ROZDOL (Pol. Rozdół ; in Jewish sources ראזלו), town in E. Drogobych district, Ukraine; formerly in E. Galicia within Austria and independent Poland. For many years the owner of the town, Rzewuski, waged a struggle against the province of Bratslav, which claimed the right to collect taxes from the Jews of Rozdol. In 1751 the tax tribunal in Radom decided in favor of Rzewuski and the Jews were ordered to pay their taxes to him. In the 17th century, a large number of the Jews in the town became followers of Shabbateanism (see *Shabbetai*Zevi), influenced by Rabbi Fishel, who claimed he was the *Messiah descended from Joseph, and that Jonathan *Eybeschuetz was the Messiah descended from David. After appeals to the civic authorities, R. Fishel was expelled on the ground that he was insane. According to an inadequately based theory, the founder of Ḥasidism, *Israel b. Eliezer Ba'al Shem Tov, was the rabbi of Rozdol who participated in the disputation against the *Frankists held in *Lvov in 1759.

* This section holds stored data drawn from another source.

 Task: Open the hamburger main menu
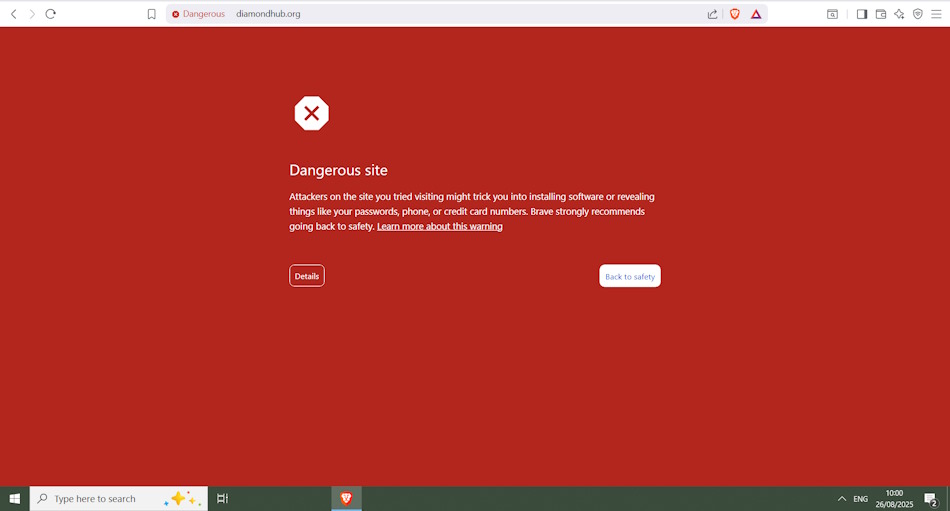click(x=936, y=14)
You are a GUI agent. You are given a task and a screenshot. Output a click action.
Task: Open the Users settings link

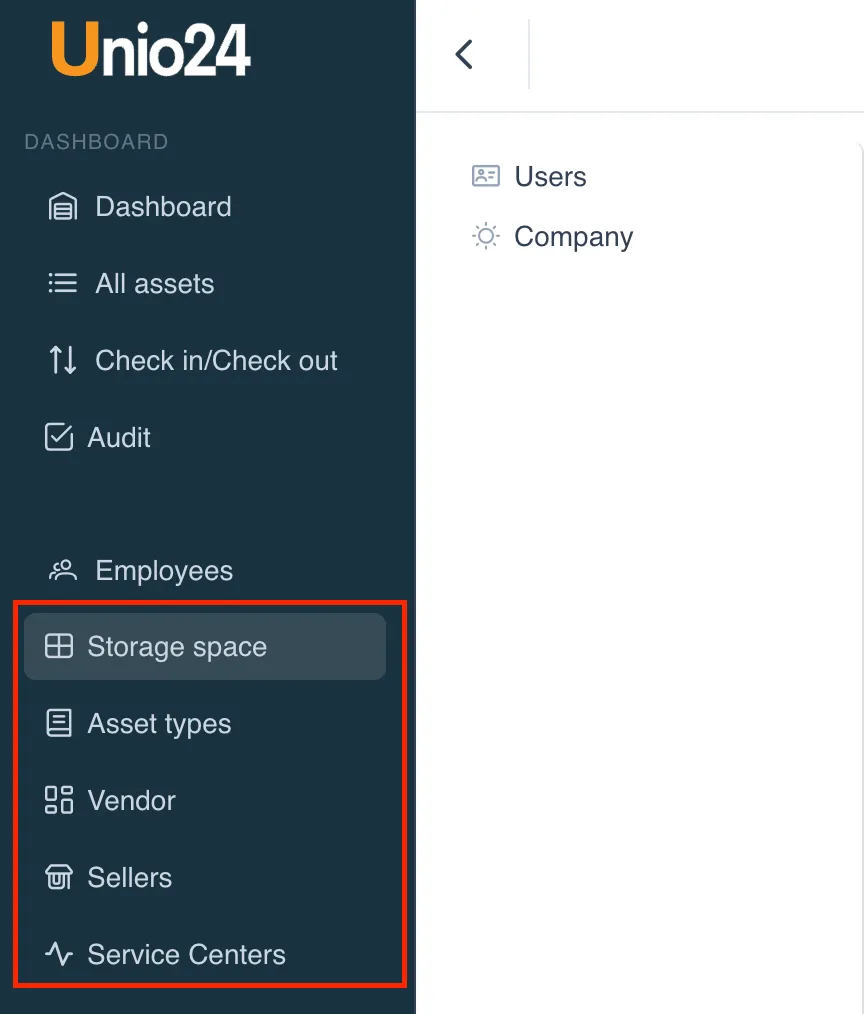[x=550, y=177]
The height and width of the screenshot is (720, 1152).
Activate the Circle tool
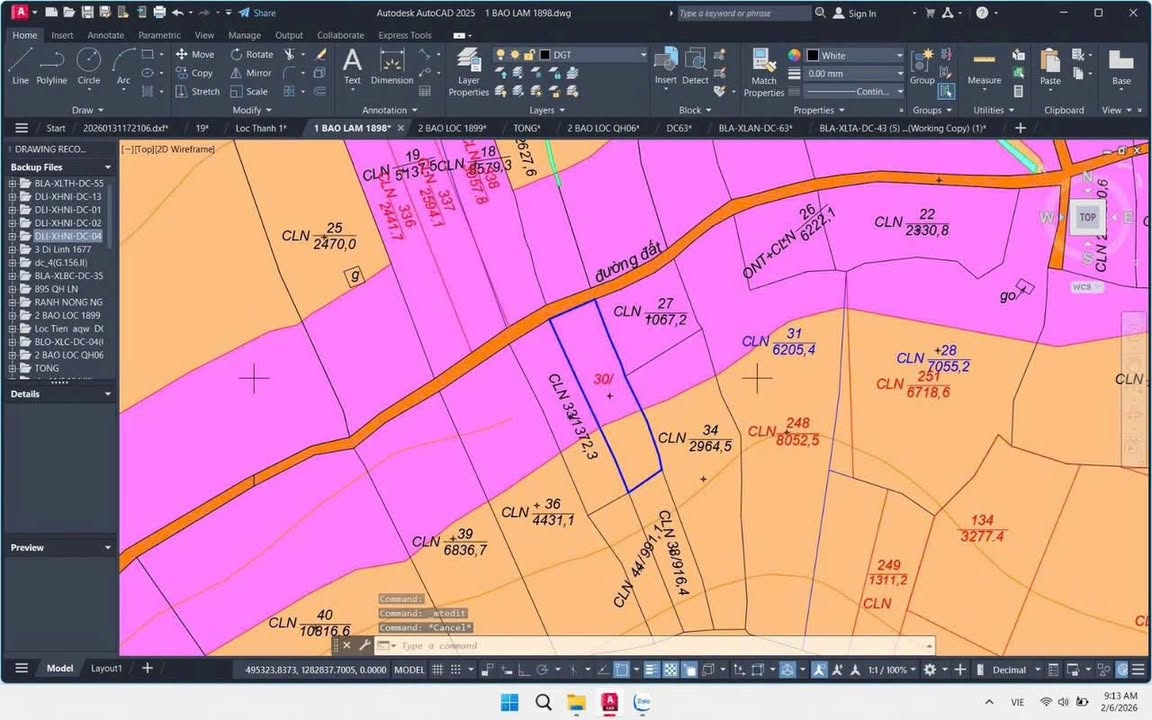click(x=88, y=66)
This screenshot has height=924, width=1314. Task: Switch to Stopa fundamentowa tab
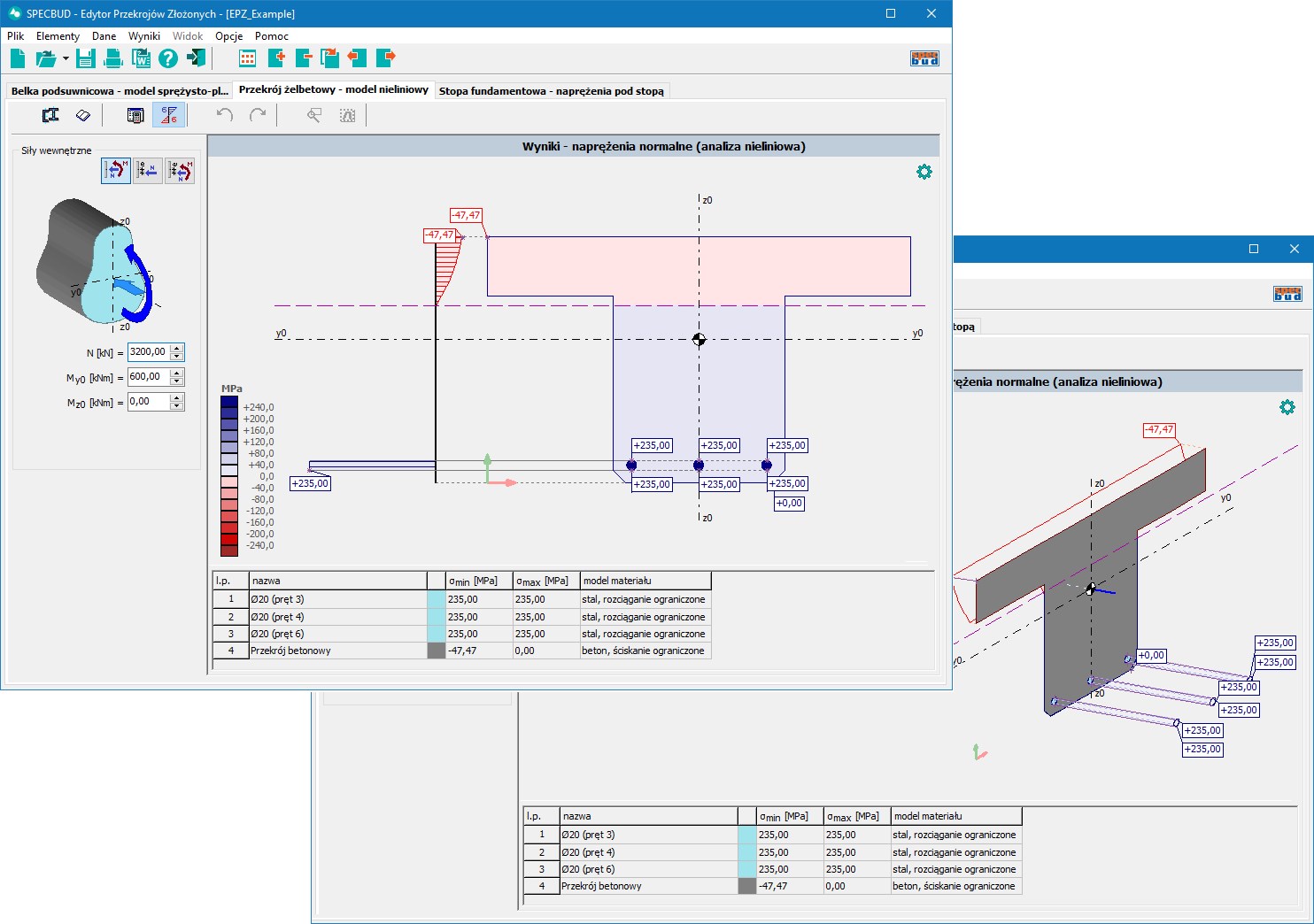tap(551, 91)
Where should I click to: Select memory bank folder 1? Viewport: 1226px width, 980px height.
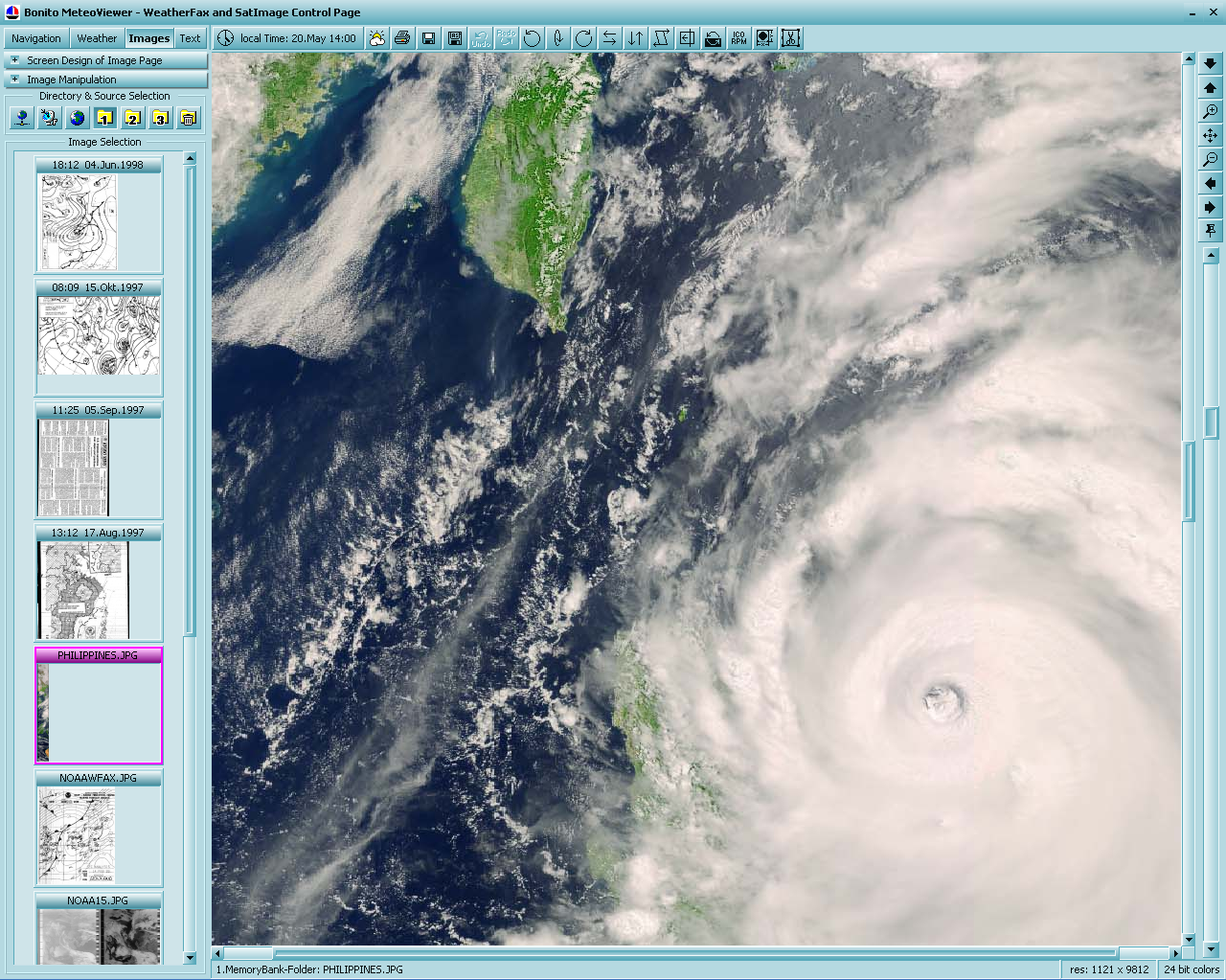(105, 118)
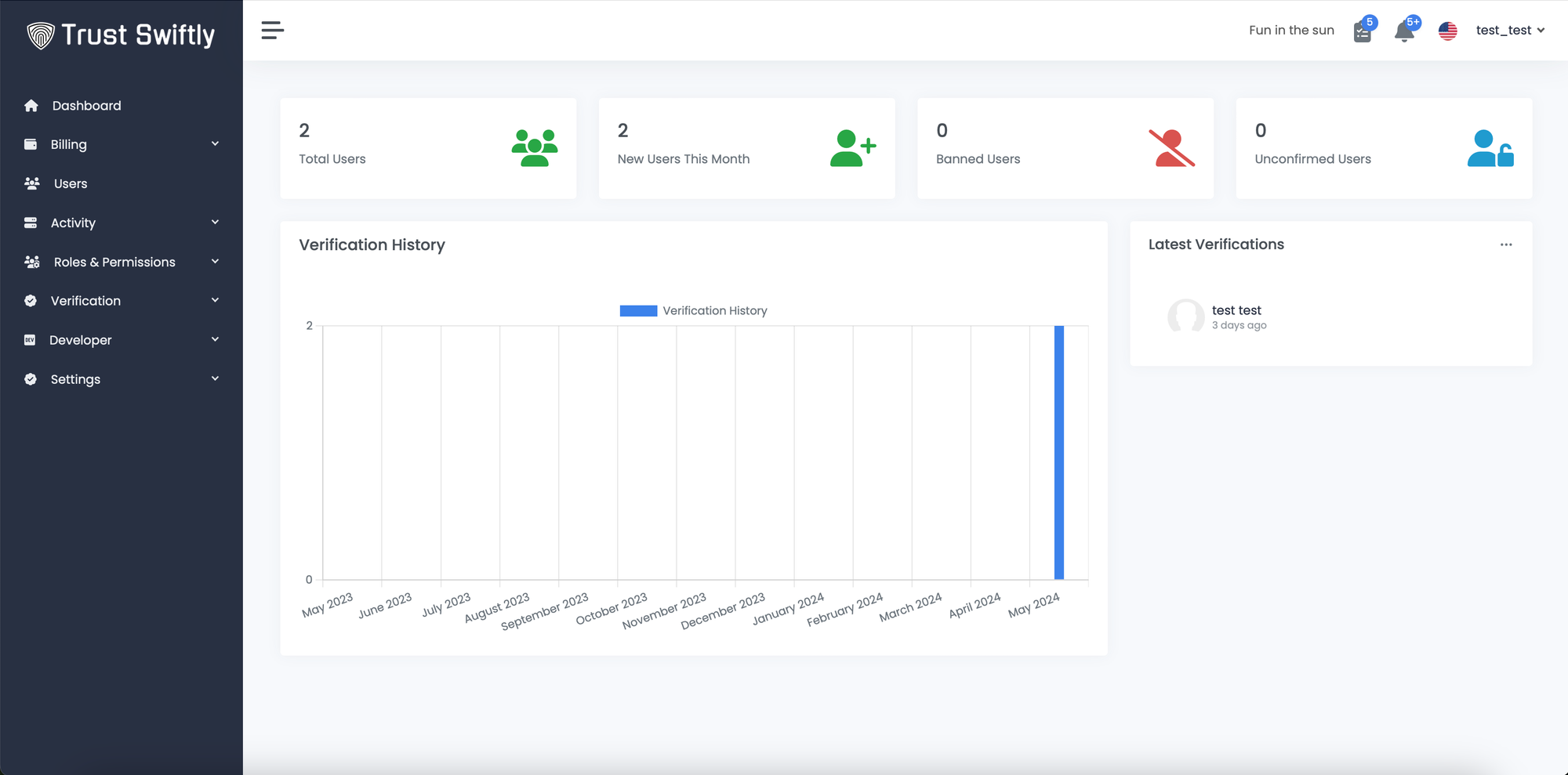Image resolution: width=1568 pixels, height=775 pixels.
Task: Open the test_test user dropdown
Action: pos(1509,31)
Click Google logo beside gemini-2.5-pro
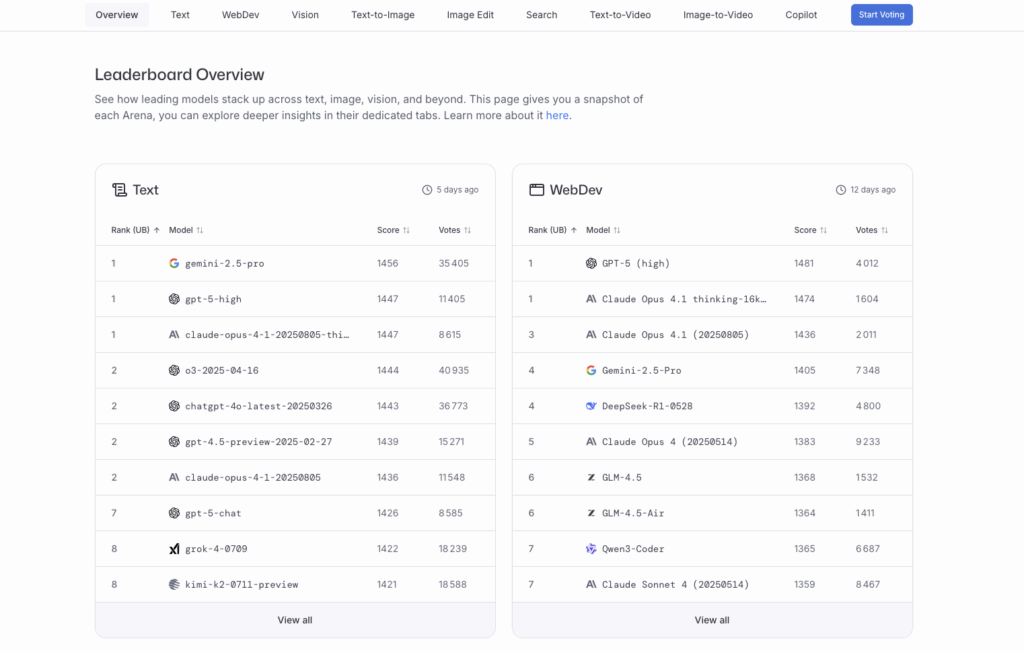 pyautogui.click(x=174, y=263)
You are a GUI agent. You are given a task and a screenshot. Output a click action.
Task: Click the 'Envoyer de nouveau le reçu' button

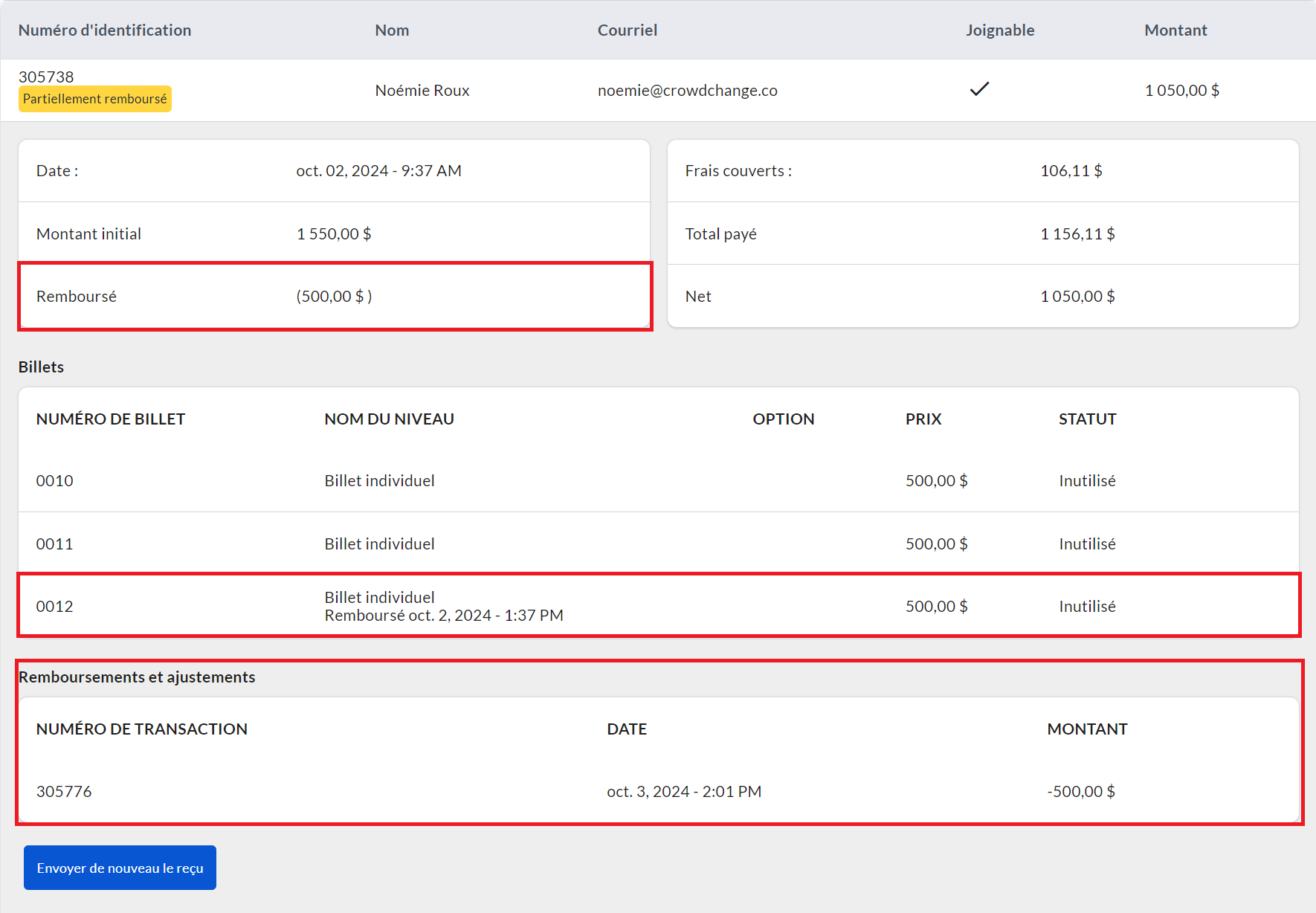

On the eve of the partition of Poland and its incorporation into Austria in 1772, there were 639 Jews in Rozdol (1765). The Jewish population increased during the 19th century and by 1912 numbered 2,262 (about 50 percent of the total population). During World War i it declined, and in 1921 numbered 1,725 (about 45 percent). After World War i Jewish public activity expanded in the town which was known for its party conflicts, mostly between Ḥasidim and Zionists. The Germans occupied Rozdol on June 23, 1941. Most of the community was deported to Belzec death camp on September 4–5, 1942. The remaining Jews, who worked for German enterprises, were sent on September 30 to Stryi, where they were probably killed with others on February 3, 1943.
Pinkas ha-Kehillot Poland, vol. 2 – Eastern Galicia (1980).